I've been reading and listening to Don't Sweat the Small Stuff... by Richard Carlson lately, I will go more in to the things I've learnt from him so far at a later date.. however it is hard work putting one thing in to practice. He talks about holding back from talking about yourself, ask questions... Learn to even leave a conversation from time to time having only spoken to the other person about their life.

Remembered it when talking to a friend today, but as this is a particularly sympathetic friend who always praises how well I deal with the hand I have been dealt and that my aggravation at a certain situation & person is completely justified. This is wonderful and I really cherish her friendship, however it means she is so good at being there for me that I slip into talking about myself and run out of time to talk about her. All the while talking to her I had a voice in my head saying "stop talking about myself", show interest in her life, but it just didn't translate to my mouth!

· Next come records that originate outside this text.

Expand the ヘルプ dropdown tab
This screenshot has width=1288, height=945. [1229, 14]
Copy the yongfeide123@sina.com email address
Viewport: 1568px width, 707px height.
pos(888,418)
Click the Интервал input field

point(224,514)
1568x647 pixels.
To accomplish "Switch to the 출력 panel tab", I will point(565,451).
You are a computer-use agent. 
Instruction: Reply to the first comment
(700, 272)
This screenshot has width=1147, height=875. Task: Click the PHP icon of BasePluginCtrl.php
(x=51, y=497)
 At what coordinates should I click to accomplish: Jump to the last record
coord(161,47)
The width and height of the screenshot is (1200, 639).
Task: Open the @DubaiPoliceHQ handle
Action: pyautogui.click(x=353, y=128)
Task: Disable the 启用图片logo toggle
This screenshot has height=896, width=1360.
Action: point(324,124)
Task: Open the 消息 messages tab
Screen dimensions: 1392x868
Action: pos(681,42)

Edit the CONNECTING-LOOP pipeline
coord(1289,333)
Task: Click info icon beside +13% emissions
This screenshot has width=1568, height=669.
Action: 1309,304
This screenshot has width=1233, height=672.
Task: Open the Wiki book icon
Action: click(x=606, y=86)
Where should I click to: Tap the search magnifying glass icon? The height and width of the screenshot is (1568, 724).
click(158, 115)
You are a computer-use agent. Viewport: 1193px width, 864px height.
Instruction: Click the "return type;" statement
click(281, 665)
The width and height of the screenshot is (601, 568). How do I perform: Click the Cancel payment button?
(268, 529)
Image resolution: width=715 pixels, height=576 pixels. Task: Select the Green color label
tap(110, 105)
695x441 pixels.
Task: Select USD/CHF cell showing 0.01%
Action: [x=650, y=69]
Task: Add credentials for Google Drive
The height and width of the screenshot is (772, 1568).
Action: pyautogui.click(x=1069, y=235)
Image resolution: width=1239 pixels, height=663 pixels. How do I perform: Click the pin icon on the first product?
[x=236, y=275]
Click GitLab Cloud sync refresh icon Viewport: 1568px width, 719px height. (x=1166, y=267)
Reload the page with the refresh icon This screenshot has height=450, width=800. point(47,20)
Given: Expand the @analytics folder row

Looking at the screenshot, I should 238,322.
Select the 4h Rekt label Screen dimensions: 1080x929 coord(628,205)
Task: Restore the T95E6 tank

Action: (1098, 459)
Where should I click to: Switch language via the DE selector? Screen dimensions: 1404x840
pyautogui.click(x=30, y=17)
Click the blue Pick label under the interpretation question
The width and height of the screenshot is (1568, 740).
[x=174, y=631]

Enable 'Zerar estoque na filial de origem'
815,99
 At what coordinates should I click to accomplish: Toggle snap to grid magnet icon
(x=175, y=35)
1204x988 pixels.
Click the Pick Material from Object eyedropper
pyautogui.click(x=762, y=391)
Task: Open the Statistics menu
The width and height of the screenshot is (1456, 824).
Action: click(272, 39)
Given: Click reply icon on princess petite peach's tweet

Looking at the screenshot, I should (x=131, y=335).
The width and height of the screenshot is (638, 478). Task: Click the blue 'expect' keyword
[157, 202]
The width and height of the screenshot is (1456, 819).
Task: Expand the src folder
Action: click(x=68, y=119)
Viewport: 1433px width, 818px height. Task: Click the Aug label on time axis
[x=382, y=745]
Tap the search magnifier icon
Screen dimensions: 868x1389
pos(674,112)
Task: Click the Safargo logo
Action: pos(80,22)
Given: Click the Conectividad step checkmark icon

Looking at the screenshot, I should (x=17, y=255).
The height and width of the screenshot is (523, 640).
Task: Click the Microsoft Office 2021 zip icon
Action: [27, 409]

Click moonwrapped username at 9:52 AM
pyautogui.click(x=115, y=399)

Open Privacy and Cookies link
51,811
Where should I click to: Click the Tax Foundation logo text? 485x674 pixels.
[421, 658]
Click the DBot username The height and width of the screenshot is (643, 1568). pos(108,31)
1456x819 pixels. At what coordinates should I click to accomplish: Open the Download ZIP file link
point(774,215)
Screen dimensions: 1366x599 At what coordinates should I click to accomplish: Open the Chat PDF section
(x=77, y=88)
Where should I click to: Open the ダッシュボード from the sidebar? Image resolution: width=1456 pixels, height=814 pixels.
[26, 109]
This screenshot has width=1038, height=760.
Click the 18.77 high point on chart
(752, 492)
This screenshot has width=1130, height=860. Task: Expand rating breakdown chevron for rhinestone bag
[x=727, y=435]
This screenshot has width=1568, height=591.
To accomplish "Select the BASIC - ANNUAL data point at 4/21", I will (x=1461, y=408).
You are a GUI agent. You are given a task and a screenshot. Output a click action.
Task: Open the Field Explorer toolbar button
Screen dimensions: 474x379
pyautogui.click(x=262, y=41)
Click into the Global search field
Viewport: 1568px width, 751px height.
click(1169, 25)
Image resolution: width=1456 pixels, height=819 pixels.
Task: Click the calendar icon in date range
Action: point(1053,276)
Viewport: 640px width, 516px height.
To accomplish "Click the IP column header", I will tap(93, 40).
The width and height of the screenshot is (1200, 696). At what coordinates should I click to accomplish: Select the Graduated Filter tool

At least my head did remember... just have to work to get the brain & mouth connected. One person in the household with no filter is enough I think... although my son is amusing with it.

His autism does not allow for him to realise or understand that things he says could hurt people's feelings, he just says things how they see them. Latest example... in one day he told the lady at the chemist that she had a pointy nose, a lady going into the chemist she had a moustache, and his babysitter that she had a really wrinkly face! I of course reprimand him so he knows I disagree with it, even though it doesn't really work as it doesn't compute for next time, but it makes the other person feel better, especially when my son goes on repeat mode and can't stop saying it!

Embarrasing when it happens, but kind of amusing when looking back at it (I think I can safely say this as he has often said things to me such as.. "you've got a big bum", "wow, you've got big thighs"! I choose to look at it with humour. It's definitely not the worst part of autism we experience!